■ **Problems to work on**
**1.** Answer these questions from the forum thread about kernel modules and boot times:
(a) How long did booting take once the ramdisk was stripped to 20M?
(b) How large was the 3.14 kernel built for the embedded system, and how much space did its modules take?
(c) How long does the xubuntu machine take to get from the o/s selection screen to the graphical login screen?
**2.** Please extend the forum thread about kernel modules and boot times with a further reply, picking up after its final sentence.

■ **Excerpted passage**
• • • • • • •

Yes, but the newest release is to compile everything as module. I have to move files away, build the ramdisk, then move them back to /lib/modules.

You probably have an older kernel. The released LinuxMint/Ubuntu is 3.8.0 with 30MB initrd.

Linux 3.13 compiles 1G bytes of modules, compressed to 200M. It takes 20 minutes to boot on a modern laptop. Most of the modules are not used and they are immediately replaced by the root file system anyway. I managed to stripe it to 20M and

4 minutes to boot. But it's a headache to compile and move files back and forth.

Perhaps there should be a "b" option that build the boot modules, in addition to the "m" option.

All these work because i am trying to replace one line in the kernel. "Root drive is not ready, press 'S' to skip". The USB root drive will be ready, just need a small delay.

Pressing a key to skip is no big deal, except when there is nobody to press it in an embedded system.

Reply to
edward.ming.lee

You are imagining things.

First, almost no one compiles /all/ the possible modules - even general purpose kernel compiles like Ubuntu will only compile a small fraction of the drivers and modules supported. If you choose to compile /everything/, then you get /everything/.

Secondly, modules take no time at boot up - they are only loaded and used if they are needed. That's the main idea of making them modules rather than statically linking them into the kernel.

I recently built a 3.14 kernel for use in an embedded system. I put quite a bit into the kernel itself, and it is 4.5 MB. There are 2.3 MB of modules. It boots in a few seconds on a 800 MHz ARM, and that is with the root filesystem on NFS.

Reply to
David Brown

On a 3 year old dual processor machine, my xubuntu

3.2.0-60-generic x86_64 4.9MB kernel goes from o/s selection screen to graphical login screen in 12s

I fail to see how your system is 100 times slower and

250 times larger.

• • • • • • •

■ **Dataset content**

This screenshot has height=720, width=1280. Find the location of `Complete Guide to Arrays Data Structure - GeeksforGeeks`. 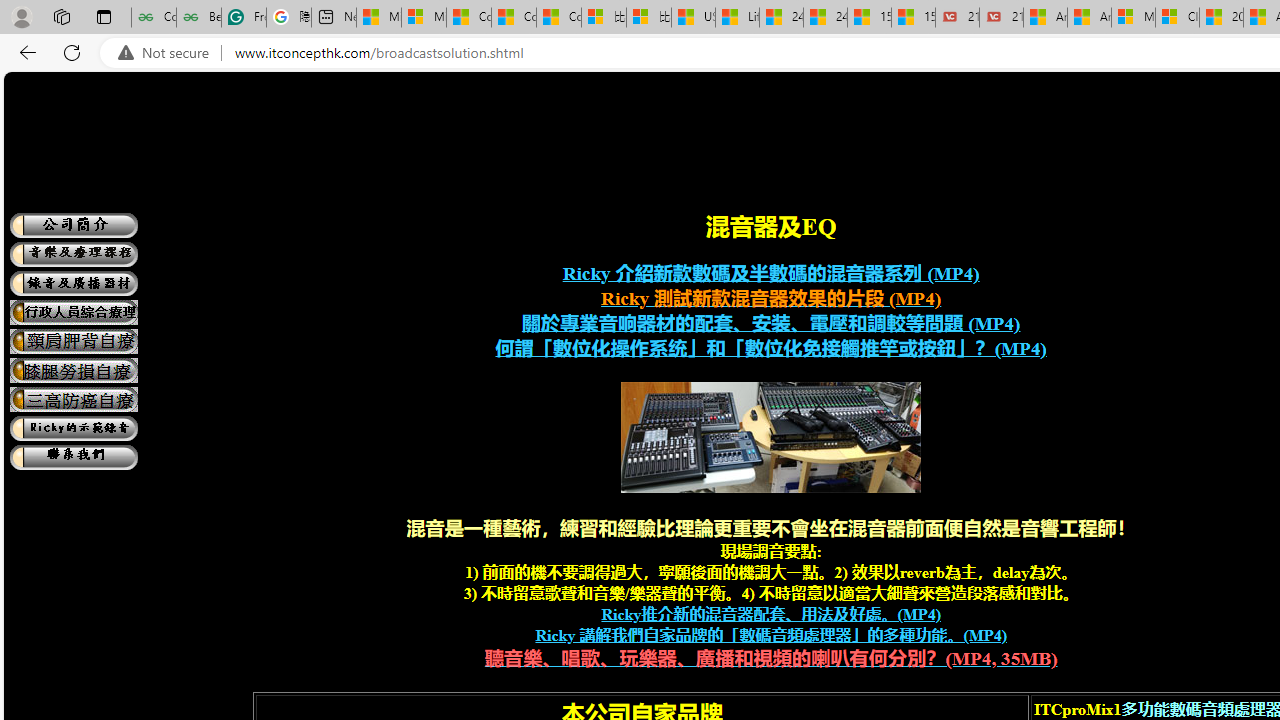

• • • • • • •

■ **Written responses**
**1.**
(a) 4 minutes.
(b) The kernel was 4.5 MB, and the modules took 2.3 MB.
(c) 12 seconds.

**2.**
Hence I presume you are interested neither in the /installation/ time nor the kernel /compilation/ time of an embedded system, but are only interested in the boot time of an installed system.

Reply to
Tom Gardner

Easy enough to check it. Just download it from kernel.org and see for yourself.

I am just saying that the default .config compile almost everything.

They goes into initrdisk, as part of building the kernel.

This is only true for the main root file system.

Yes, your network would be a lot faster than USB.

Reply to
edward.ming.lee

Mine is just as fast booting from SATA.

Slow when booting from USB.

I am interested in building an installable USB flash drive, which would install a copy into the SATA drive. All the settings should be established in advance. No options/keys during installation.

But i don't want to wait hours to compile.

Slow installation boot time is not critical, but still annoying.

Reply to
edward.ming.lee

No, the "default" .config does not compile almost everything - you have a choice of defaults, and these are just a starting point. /Choose/ what you want to build. /You/ are the one planning on writing your own installer - /you/ choose what modules to include.

It's like going to the supermarket. There is a lot of choice, but you don't /have/ to buy one of every product in the shop!

That's only true if you are building an initramfs, and even then you only include the modules you /need/ to have in the initramfs. Your initramfs contains only those modules needed to get the main root filesystem mounted (such as drivers for the filesystems, and perhaps RAID, LVM, crypto, etc.), along with any user-space programs needed to get your real root mounted.

Yes, which is why you put your extra modules in your main filesystem. You only put the pre-root essentials into your initramfs.

No, a reasonable USB stick will do at least 10 MB/s, which is the same as you get with 100 Mbit Ethernet (at peak). And even if you have the world's worst USB stick, the speed difference would not explain a boot time difference in the range of 100 between your claimed 20 minutes and my few seconds.